Ma c’è un particolare: è una pianta ostinata.
Se avete piantato un polygonium nel vostro giardino, non riuscirete mai a sbarazzarvene. Avrete un bel zappare arrivando fino alle piccole radici terminali, versare veleno; tre o quattro anni più tardi vedrete spuntare un timido germoglio nel mezzo della vostra pianta di lamponi o tra le lastre del pavimento nel vostro cortile. Basta una piccola pianticella di rizoma rimasta nella terra perché la pianta rispunti.

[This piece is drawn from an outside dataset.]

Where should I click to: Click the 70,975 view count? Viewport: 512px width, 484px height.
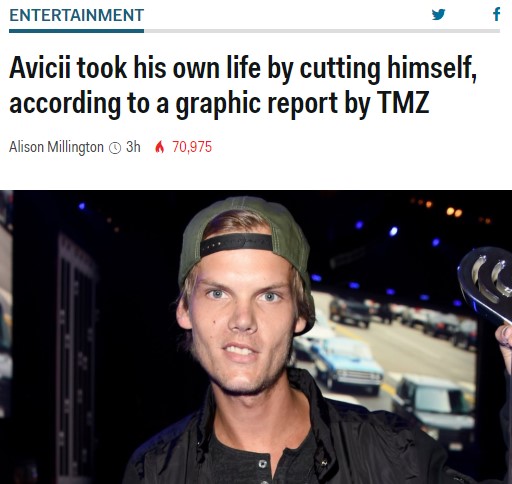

Chiedendosi le ragioni di tale vitalità gli specialisti parlano di una segreta connivenza con il suolo, purificato e arricchito dai sali minerali che abbondano nelle radici del polygonium, che sembra fare di tutto per favorire la sopravvivenza della pianta. Quando penso all’avvenire della chiesa, penso ai polygonia della mia infanzia.
Li ho visti strappare mille volte; cento volte ho udito i giardinieri dirsi tra loro da un recinto all’altro: “finalmente ce l’ho fatta con il mio polygonium”; cento volte ho colto lamponi o ribes dove prima andavo ad osservare i ragni che tessevano la loro tela, ma … cento volte ho constatato che il polygonium rinasceva. La terra della mia isola, povera e spazzata dai venti dell’Atlantico che la maltrattano, ha stabilito come un’alleanza con questa pianta perché non accetta di diventare un suolo sterile.
Così, nel più profondo del suo desiderio, l’umanità ha fatto alleanza con il vangelo. Estirpatelo, un giorno, quando non ve l’aspettavate più, rinascerà. Perché l’umanità non accetterà mai di essere senza speranza …
Io crederò sempre in te, anche malgrado te”.